### Records provided

== == ==

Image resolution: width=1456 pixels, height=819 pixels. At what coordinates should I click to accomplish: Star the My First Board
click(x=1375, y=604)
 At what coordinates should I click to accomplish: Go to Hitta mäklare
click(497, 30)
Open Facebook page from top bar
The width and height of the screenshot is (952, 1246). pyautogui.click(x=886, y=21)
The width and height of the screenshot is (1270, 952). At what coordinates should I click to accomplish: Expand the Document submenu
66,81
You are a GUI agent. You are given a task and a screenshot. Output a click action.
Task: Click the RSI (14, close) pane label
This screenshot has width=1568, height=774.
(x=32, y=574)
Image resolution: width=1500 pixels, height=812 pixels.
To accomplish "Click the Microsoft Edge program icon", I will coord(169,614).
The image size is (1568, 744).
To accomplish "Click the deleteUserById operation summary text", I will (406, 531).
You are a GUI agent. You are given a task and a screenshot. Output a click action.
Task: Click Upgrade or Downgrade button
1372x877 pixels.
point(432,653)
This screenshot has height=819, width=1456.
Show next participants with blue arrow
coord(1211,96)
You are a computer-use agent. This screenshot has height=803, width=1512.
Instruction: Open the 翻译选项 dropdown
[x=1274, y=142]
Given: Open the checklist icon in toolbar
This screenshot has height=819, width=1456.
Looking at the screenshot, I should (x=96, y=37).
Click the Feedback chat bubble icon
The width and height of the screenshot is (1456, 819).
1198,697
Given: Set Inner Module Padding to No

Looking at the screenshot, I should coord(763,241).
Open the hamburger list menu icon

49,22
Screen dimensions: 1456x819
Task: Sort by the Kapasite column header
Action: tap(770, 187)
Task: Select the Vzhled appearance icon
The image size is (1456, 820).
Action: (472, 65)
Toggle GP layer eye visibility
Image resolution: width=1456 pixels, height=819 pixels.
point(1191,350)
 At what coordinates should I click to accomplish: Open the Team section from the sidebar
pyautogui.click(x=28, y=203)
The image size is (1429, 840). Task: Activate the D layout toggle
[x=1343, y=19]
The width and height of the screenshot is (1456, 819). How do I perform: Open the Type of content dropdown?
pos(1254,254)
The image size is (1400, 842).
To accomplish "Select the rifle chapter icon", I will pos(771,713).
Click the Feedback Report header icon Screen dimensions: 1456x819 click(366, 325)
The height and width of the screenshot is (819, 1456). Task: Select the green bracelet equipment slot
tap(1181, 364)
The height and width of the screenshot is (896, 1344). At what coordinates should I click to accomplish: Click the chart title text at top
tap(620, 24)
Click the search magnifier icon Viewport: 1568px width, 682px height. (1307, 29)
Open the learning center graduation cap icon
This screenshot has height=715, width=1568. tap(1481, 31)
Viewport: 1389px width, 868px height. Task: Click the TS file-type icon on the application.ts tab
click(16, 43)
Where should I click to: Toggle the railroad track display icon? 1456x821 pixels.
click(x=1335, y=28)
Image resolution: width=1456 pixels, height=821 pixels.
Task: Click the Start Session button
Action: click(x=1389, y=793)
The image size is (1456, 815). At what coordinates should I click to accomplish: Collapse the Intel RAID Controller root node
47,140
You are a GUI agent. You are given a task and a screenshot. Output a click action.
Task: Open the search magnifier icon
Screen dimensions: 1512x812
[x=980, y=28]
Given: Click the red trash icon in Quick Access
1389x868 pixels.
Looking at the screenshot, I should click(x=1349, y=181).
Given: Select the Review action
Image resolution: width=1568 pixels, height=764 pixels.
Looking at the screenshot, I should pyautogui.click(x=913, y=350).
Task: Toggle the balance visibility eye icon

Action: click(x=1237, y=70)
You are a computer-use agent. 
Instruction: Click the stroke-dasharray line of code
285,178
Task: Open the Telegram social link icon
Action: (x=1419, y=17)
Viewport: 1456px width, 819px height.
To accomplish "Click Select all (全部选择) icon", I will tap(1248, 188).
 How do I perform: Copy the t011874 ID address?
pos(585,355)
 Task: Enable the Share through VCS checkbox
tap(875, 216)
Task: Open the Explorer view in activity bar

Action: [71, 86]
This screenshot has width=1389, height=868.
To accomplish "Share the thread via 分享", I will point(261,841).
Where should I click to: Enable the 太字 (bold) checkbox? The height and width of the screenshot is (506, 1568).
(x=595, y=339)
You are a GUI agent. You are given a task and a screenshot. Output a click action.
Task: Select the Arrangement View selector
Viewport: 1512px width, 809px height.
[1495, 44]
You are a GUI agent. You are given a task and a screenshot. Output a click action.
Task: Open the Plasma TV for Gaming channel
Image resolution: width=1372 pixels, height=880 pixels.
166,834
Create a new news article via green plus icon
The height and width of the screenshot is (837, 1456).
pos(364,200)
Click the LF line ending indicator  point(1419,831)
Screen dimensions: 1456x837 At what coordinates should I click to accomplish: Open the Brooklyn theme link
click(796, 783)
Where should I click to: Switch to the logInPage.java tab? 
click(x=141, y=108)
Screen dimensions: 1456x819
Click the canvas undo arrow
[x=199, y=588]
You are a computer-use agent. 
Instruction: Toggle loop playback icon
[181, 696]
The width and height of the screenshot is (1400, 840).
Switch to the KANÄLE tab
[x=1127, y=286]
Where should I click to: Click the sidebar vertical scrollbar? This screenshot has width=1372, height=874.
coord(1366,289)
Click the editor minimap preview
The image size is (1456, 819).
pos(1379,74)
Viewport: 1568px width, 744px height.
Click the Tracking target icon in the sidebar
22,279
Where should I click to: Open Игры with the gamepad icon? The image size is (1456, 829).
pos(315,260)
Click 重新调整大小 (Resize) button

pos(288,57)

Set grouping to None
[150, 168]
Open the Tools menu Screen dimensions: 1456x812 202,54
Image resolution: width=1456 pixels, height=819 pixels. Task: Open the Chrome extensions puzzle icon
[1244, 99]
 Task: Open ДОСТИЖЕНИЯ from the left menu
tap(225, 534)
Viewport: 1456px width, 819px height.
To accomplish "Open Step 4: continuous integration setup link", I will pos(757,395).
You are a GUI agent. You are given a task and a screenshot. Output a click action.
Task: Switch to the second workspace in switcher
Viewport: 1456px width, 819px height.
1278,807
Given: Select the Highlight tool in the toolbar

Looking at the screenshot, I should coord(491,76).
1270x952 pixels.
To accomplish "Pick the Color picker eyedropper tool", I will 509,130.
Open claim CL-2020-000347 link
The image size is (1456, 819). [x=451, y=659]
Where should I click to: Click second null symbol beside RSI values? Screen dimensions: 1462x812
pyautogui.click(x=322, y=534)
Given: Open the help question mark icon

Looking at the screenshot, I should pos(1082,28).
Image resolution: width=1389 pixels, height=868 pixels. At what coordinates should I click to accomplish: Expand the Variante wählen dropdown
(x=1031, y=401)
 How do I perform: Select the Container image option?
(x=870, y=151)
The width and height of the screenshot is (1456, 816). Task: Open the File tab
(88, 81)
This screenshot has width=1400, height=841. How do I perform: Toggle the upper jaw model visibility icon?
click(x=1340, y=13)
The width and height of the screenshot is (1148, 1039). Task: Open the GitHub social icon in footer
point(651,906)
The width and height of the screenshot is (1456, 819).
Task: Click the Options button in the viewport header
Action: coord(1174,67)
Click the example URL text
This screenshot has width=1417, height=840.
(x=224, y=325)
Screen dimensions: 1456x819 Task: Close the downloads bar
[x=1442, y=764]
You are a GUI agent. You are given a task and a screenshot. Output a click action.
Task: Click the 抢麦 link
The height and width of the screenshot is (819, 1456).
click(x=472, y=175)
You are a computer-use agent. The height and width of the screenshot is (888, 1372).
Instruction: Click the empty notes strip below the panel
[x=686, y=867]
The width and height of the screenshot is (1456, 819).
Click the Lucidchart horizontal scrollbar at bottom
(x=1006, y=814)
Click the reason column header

== == ==

Set the data down once more, exactly as it stands.

### Solution for this task
Image resolution: width=1456 pixels, height=819 pixels. At what coordinates should I click to accomplish: Star the My First Board
click(x=1375, y=604)
 At what coordinates should I click to accomplish: Go to Hitta mäklare
click(497, 30)
Open Facebook page from top bar
The width and height of the screenshot is (952, 1246). pyautogui.click(x=886, y=21)
The width and height of the screenshot is (1270, 952). At what coordinates should I click to accomplish: Expand the Document submenu
66,81
You are a GUI agent. You are given a task and a screenshot. Output a click action.
Task: Click the RSI (14, close) pane label
This screenshot has width=1568, height=774.
(x=32, y=574)
Image resolution: width=1500 pixels, height=812 pixels.
To accomplish "Click the Microsoft Edge program icon", I will coord(169,614).
The image size is (1568, 744).
To accomplish "Click the deleteUserById operation summary text", I will (406, 531).
You are a GUI agent. You are given a task and a screenshot. Output a click action.
Task: Click Upgrade or Downgrade button
1372x877 pixels.
point(432,653)
This screenshot has height=819, width=1456.
Show next participants with blue arrow
coord(1211,96)
You are a computer-use agent. This screenshot has height=803, width=1512.
Instruction: Open the 翻译选项 dropdown
[x=1274, y=142]
Given: Open the checklist icon in toolbar
This screenshot has height=819, width=1456.
Looking at the screenshot, I should (x=96, y=37).
Click the Feedback chat bubble icon
The width and height of the screenshot is (1456, 819).
1198,697
Given: Set Inner Module Padding to No

Looking at the screenshot, I should coord(763,241).
Open the hamburger list menu icon

49,22
Screen dimensions: 1456x819
Task: Sort by the Kapasite column header
Action: tap(770, 187)
Task: Select the Vzhled appearance icon
The image size is (1456, 820).
Action: (472, 65)
Toggle GP layer eye visibility
Image resolution: width=1456 pixels, height=819 pixels.
point(1191,350)
 At what coordinates should I click to accomplish: Open the Team section from the sidebar
pyautogui.click(x=28, y=203)
The image size is (1429, 840). Task: Activate the D layout toggle
[x=1343, y=19]
The width and height of the screenshot is (1456, 819). How do I perform: Open the Type of content dropdown?
pos(1254,254)
The image size is (1400, 842).
To accomplish "Select the rifle chapter icon", I will pos(771,713).
Click the Feedback Report header icon Screen dimensions: 1456x819 click(366, 325)
The height and width of the screenshot is (819, 1456). Task: Select the green bracelet equipment slot
tap(1181, 364)
The height and width of the screenshot is (896, 1344). At what coordinates should I click to accomplish: Click the chart title text at top
tap(620, 24)
Click the search magnifier icon Viewport: 1568px width, 682px height. (1307, 29)
Open the learning center graduation cap icon
This screenshot has height=715, width=1568. tap(1481, 31)
Viewport: 1389px width, 868px height. Task: Click the TS file-type icon on the application.ts tab
click(16, 43)
Where should I click to: Toggle the railroad track display icon? 1456x821 pixels.
click(x=1335, y=28)
Image resolution: width=1456 pixels, height=821 pixels.
Task: Click the Start Session button
Action: click(x=1389, y=793)
The image size is (1456, 815). At what coordinates should I click to accomplish: Collapse the Intel RAID Controller root node
47,140
You are a GUI agent. You are given a task and a screenshot. Output a click action.
Task: Open the search magnifier icon
Screen dimensions: 1512x812
[x=980, y=28]
Given: Click the red trash icon in Quick Access
1389x868 pixels.
Looking at the screenshot, I should click(x=1349, y=181).
Given: Select the Review action
Image resolution: width=1568 pixels, height=764 pixels.
Looking at the screenshot, I should pyautogui.click(x=913, y=350).
Task: Toggle the balance visibility eye icon

Action: click(x=1237, y=70)
You are a computer-use agent. 
Instruction: Click the stroke-dasharray line of code
285,178
Task: Open the Telegram social link icon
Action: (x=1419, y=17)
Viewport: 1456px width, 819px height.
To accomplish "Click Select all (全部选择) icon", I will tap(1248, 188).
 How do I perform: Copy the t011874 ID address?
pos(585,355)
 Task: Enable the Share through VCS checkbox
tap(875, 216)
Task: Open the Explorer view in activity bar

Action: [71, 86]
This screenshot has width=1389, height=868.
To accomplish "Share the thread via 分享", I will point(261,841).
Where should I click to: Enable the 太字 (bold) checkbox? The height and width of the screenshot is (506, 1568).
(x=595, y=339)
You are a GUI agent. You are given a task and a screenshot. Output a click action.
Task: Select the Arrangement View selector
Viewport: 1512px width, 809px height.
[1495, 44]
You are a GUI agent. You are given a task and a screenshot. Output a click action.
Task: Open the Plasma TV for Gaming channel
Image resolution: width=1372 pixels, height=880 pixels.
166,834
Create a new news article via green plus icon
The height and width of the screenshot is (837, 1456).
pos(364,200)
Click the LF line ending indicator  point(1419,831)
Screen dimensions: 1456x837 At what coordinates should I click to accomplish: Open the Brooklyn theme link
click(796, 783)
Where should I click to: Switch to the logInPage.java tab? 
click(x=141, y=108)
Screen dimensions: 1456x819
Click the canvas undo arrow
[x=199, y=588]
You are a computer-use agent. 
Instruction: Toggle loop playback icon
[181, 696]
The width and height of the screenshot is (1400, 840).
Switch to the KANÄLE tab
[x=1127, y=286]
Where should I click to: Click the sidebar vertical scrollbar? This screenshot has width=1372, height=874.
coord(1366,289)
Click the editor minimap preview
The image size is (1456, 819).
pos(1379,74)
Viewport: 1568px width, 744px height.
Click the Tracking target icon in the sidebar
22,279
Where should I click to: Open Игры with the gamepad icon? The image size is (1456, 829).
pos(315,260)
Click 重新调整大小 (Resize) button

pos(288,57)

Set grouping to None
[150, 168]
Open the Tools menu Screen dimensions: 1456x812 202,54
Image resolution: width=1456 pixels, height=819 pixels. Task: Open the Chrome extensions puzzle icon
[1244, 99]
 Task: Open ДОСТИЖЕНИЯ from the left menu
tap(225, 534)
Viewport: 1456px width, 819px height.
To accomplish "Open Step 4: continuous integration setup link", I will pos(757,395).
You are a GUI agent. You are given a task and a screenshot. Output a click action.
Task: Switch to the second workspace in switcher
Viewport: 1456px width, 819px height.
1278,807
Given: Select the Highlight tool in the toolbar

Looking at the screenshot, I should coord(491,76).
1270x952 pixels.
To accomplish "Pick the Color picker eyedropper tool", I will 509,130.
Open claim CL-2020-000347 link
The image size is (1456, 819). [x=451, y=659]
Where should I click to: Click second null symbol beside RSI values? Screen dimensions: 1462x812
pyautogui.click(x=322, y=534)
Given: Open the help question mark icon

Looking at the screenshot, I should pos(1082,28).
Image resolution: width=1389 pixels, height=868 pixels. At what coordinates should I click to accomplish: Expand the Variante wählen dropdown
(x=1031, y=401)
 How do I perform: Select the Container image option?
(x=870, y=151)
The width and height of the screenshot is (1456, 816). Task: Open the File tab
(88, 81)
This screenshot has width=1400, height=841. How do I perform: Toggle the upper jaw model visibility icon?
click(x=1340, y=13)
The width and height of the screenshot is (1148, 1039). Task: Open the GitHub social icon in footer
point(651,906)
The width and height of the screenshot is (1456, 819).
Task: Click the Options button in the viewport header
Action: coord(1174,67)
Click the example URL text
This screenshot has width=1417, height=840.
(x=224, y=325)
Screen dimensions: 1456x819 Task: Close the downloads bar
[x=1442, y=764]
You are a GUI agent. You are given a task and a screenshot. Output a click action.
Task: Click the 抢麦 link
The height and width of the screenshot is (819, 1456).
click(x=472, y=175)
You are a computer-use agent. The height and width of the screenshot is (888, 1372).
Instruction: Click the empty notes strip below the panel
[x=686, y=867]
The width and height of the screenshot is (1456, 819).
Click the Lucidchart horizontal scrollbar at bottom
(x=1006, y=814)
Click the reason column header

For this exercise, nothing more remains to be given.